Among the improvements in NetBSD 4 is a switch to the latest GCC compiler which is faster and more efficient than its predecessors.

From a user point of view Hendrickx noted that NetBSD 4 now supports the Xen3 open source virtualization hypervisor. He also noted that there is a lot more support for recent consumer hardware including ACPI improvements, a native driver for SATA disks and Bluetooth support.

Pointing to other improvements, Hendrickx noted the latest version features a new, very efficient memory filesystem. "Untarring a pkgsrc tree has never been so quick!" he said.

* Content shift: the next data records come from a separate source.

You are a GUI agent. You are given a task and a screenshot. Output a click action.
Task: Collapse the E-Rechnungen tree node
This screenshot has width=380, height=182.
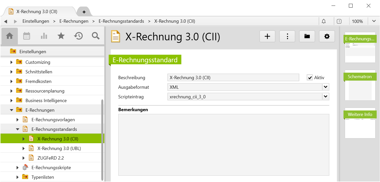pyautogui.click(x=12, y=110)
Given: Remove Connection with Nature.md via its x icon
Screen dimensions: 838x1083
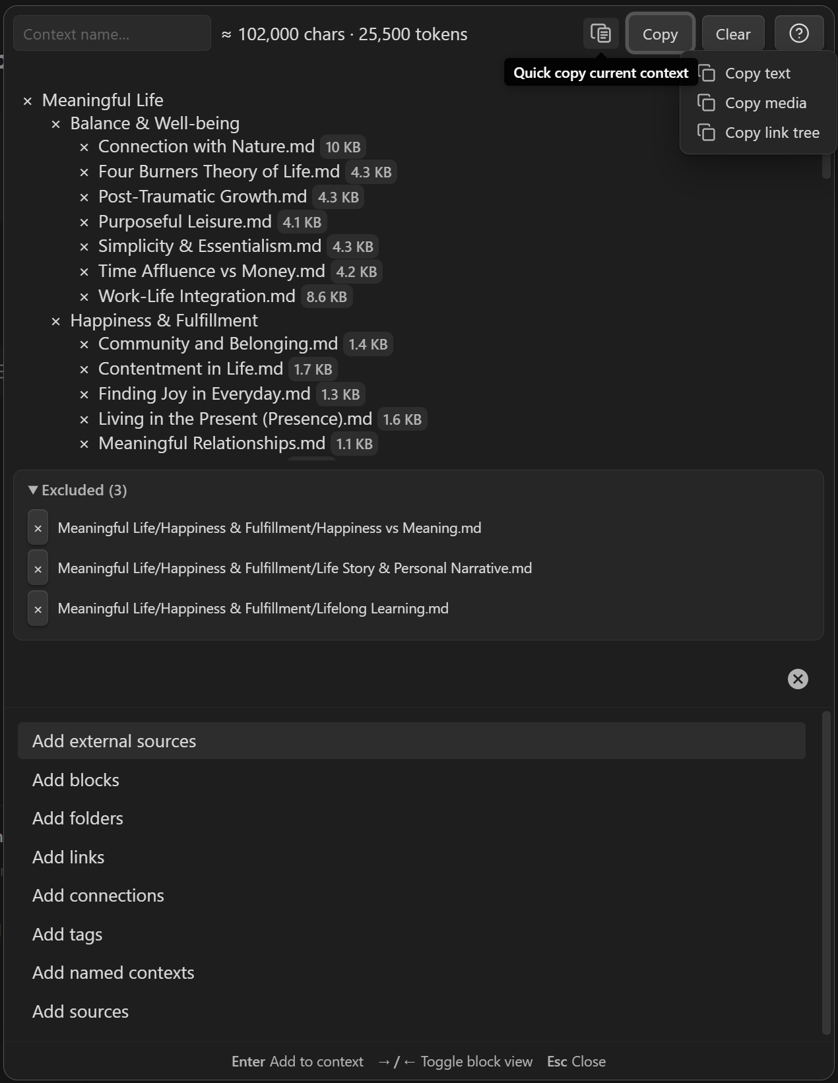Looking at the screenshot, I should coord(84,147).
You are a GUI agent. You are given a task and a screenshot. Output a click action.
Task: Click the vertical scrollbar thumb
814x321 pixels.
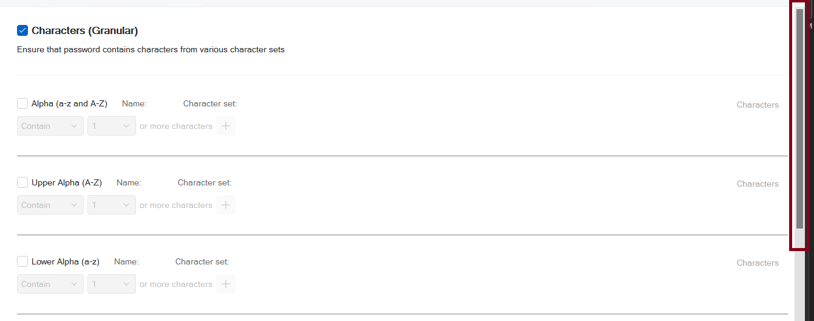coord(799,119)
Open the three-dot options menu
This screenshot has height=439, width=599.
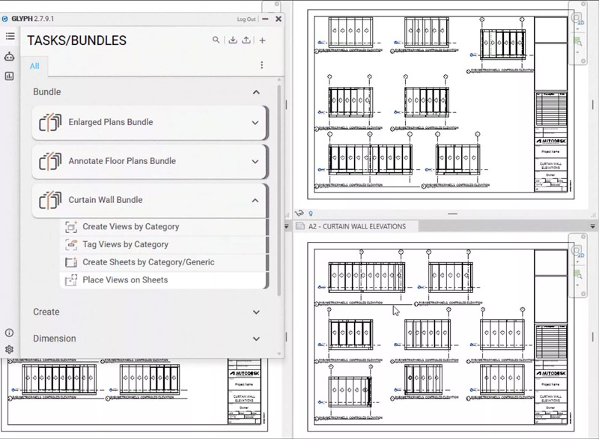(262, 65)
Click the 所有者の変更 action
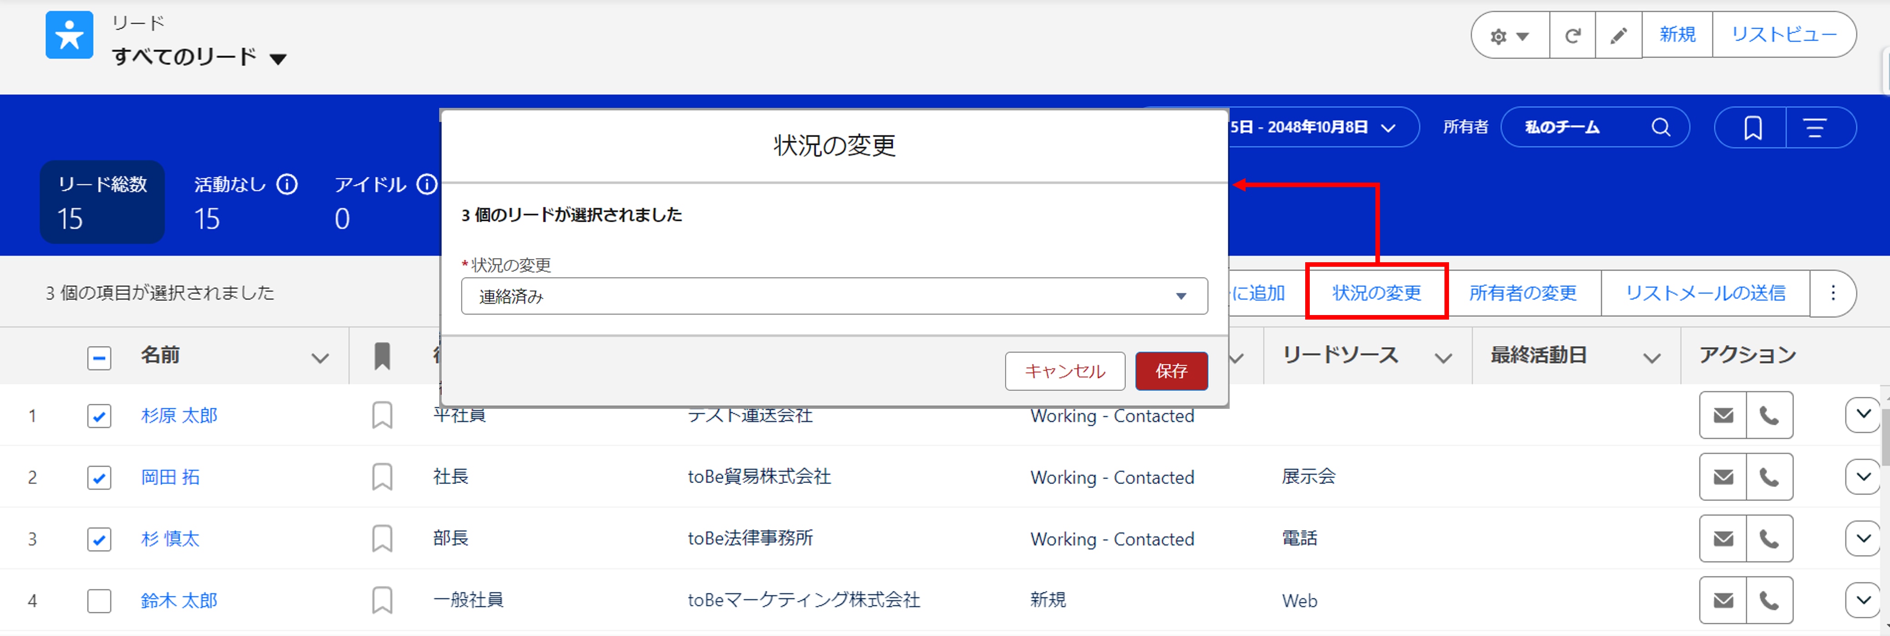 coord(1522,293)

NetBSD is a derivative of the UC Berkeley's 386BSD Unix with the first NetBSD release appearing back in April of 1993. It competes in the BSD variant space with FreeBSD and OpenBSD and is considered to be a competitive alternative to Linux as well.

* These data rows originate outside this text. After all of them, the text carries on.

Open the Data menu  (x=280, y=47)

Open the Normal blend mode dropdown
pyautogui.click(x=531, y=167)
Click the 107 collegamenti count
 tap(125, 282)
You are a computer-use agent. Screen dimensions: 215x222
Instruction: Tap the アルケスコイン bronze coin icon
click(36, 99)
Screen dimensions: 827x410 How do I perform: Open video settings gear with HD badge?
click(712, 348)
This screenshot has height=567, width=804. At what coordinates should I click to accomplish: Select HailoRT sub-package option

"It's mean, it's clean, secure and minimal," Hendrickx said of NetBSD. "I've used Linux on my systems in the past, and I'm still using it intensively at work but it's such a terrible mess. I really dislike some of the bloated userland tools, and most of all the chaotic package management systems. "

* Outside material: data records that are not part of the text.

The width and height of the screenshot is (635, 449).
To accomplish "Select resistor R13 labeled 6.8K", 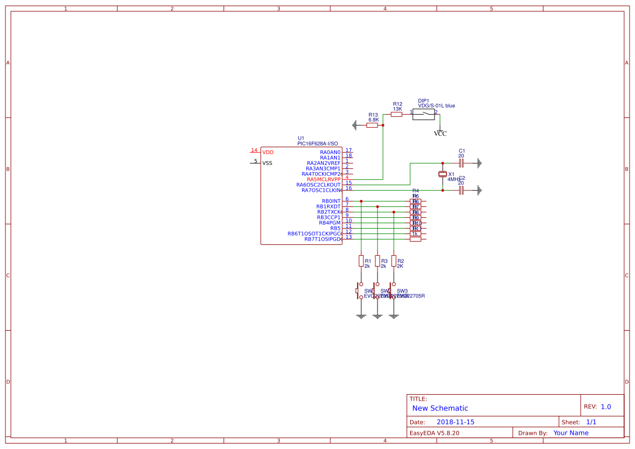I will pos(373,125).
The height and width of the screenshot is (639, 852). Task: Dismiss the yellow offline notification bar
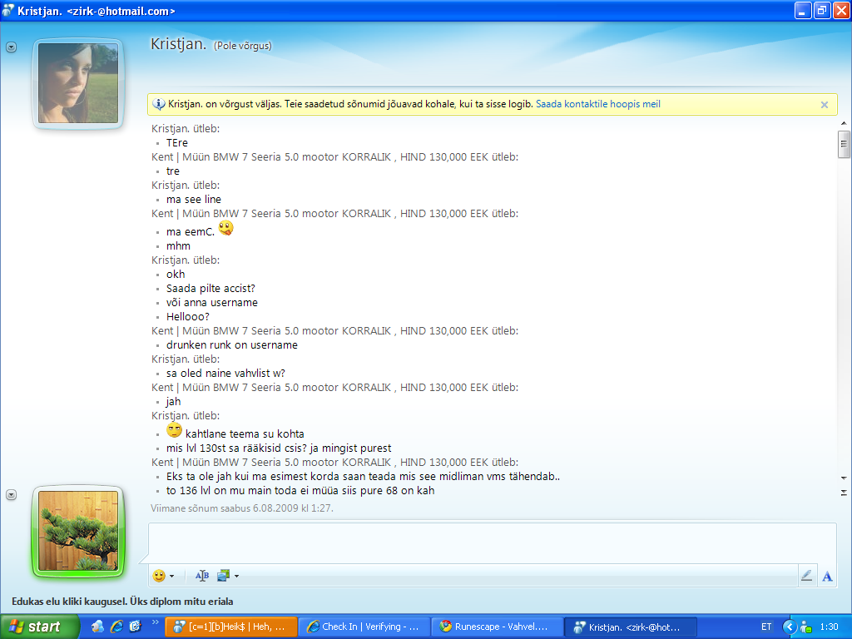coord(824,105)
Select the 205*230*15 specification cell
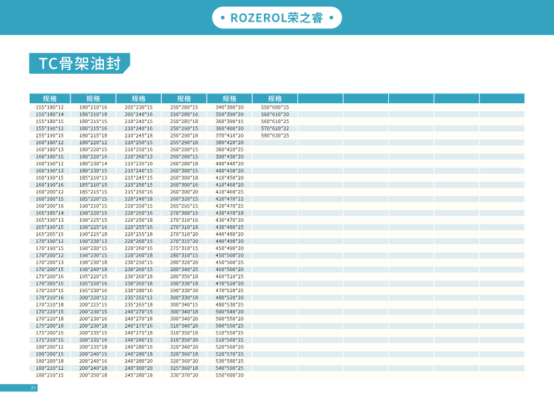 click(139, 107)
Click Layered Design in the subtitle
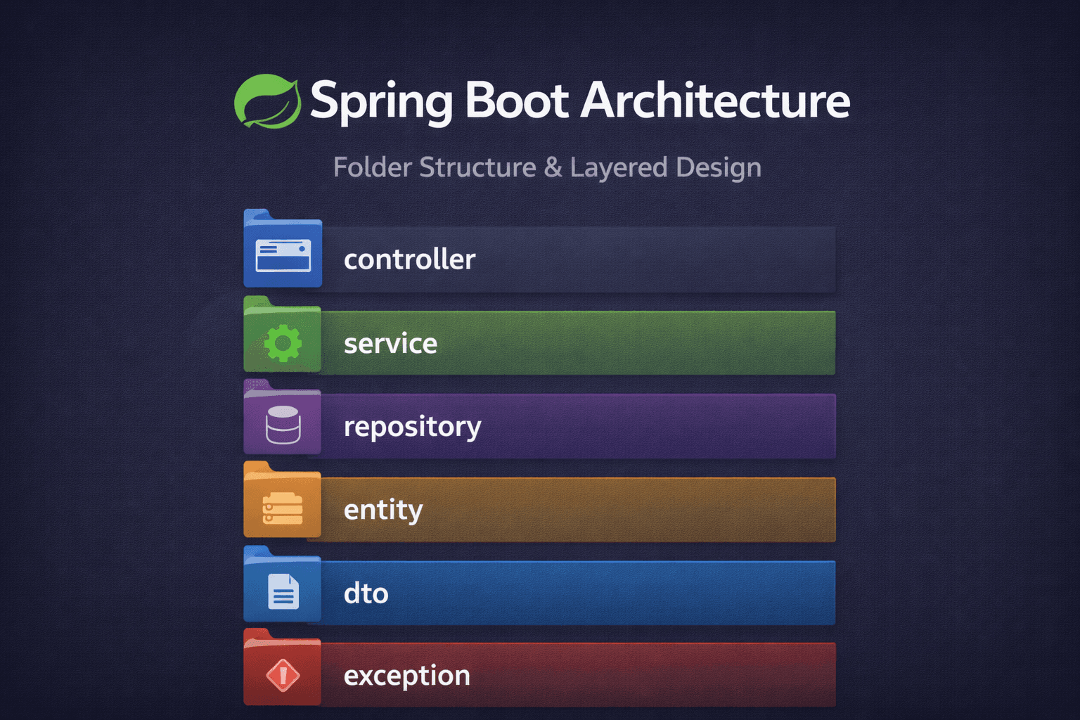Screen dimensions: 1080x720 [665, 167]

NetBSD user Andy Ball echoed Hendrickx's comments about why he uses NetBSD.

"I was originally attracted to it because of the stated goals: correct design, portability and so on," Ball told InternetNews.com. "I've stuck with it because it has proven rock solid for me as a server operating system and because the developer/user community is exceptional. I've asked a question in #netbsd and had a new kernel in my hands very shortly afterwards. You don't get that with proprietary commercial software, and probably not even with other open source operating systems."

Commercial vendors are also using NetBSD to their advantage. Among the most prominent is networking vendor Force10 Networks, which uses NetBSD as the underlying operating system that powers FTOS (the Force10 Operating System). Force10 also made a donation to the NetBSD Foundation this year to help further research and the open development community.

Greg Hankins, technical marketing engineer at Force10 Networks explained to InternetNews.com that from the perspective of developing a reliable operating system for Force10 switches and routers, there are three unique advantages that NetBSD provides.

"First, it has a high degree of protocol and feature maturity and stability derived from its roots in BSD Unix," Hankins commented. "Second, the modern kernel architecture features the process modularization and memory protection that are necessary to build a fault tolerant operating system. Third, NetBSD is designed to simplify portability across multiple hardware architectures."

In fact, for the NetBSD 4.0 release, developers claim that the OS will run on 54 different system architectures.

Though the NetBSD 4.0 release is the latest and greatest, Force10 isn't planning on migrating, yet.

"We're not planning to change NetBSD versions right now, so we have not really looked at the differences between the new release and existing releases," Hankins said.

NetBSD user Ball also plans on waiting a bit before going to the 4.x release. He noted that he plans to stick with 3.x until 4.1 comes out as part of the philosophy of never upgrade to a .0 release. If history is any kind of indicator, the wait may be awhile. The 3.0.1 release came out nearly seven months after 3.0.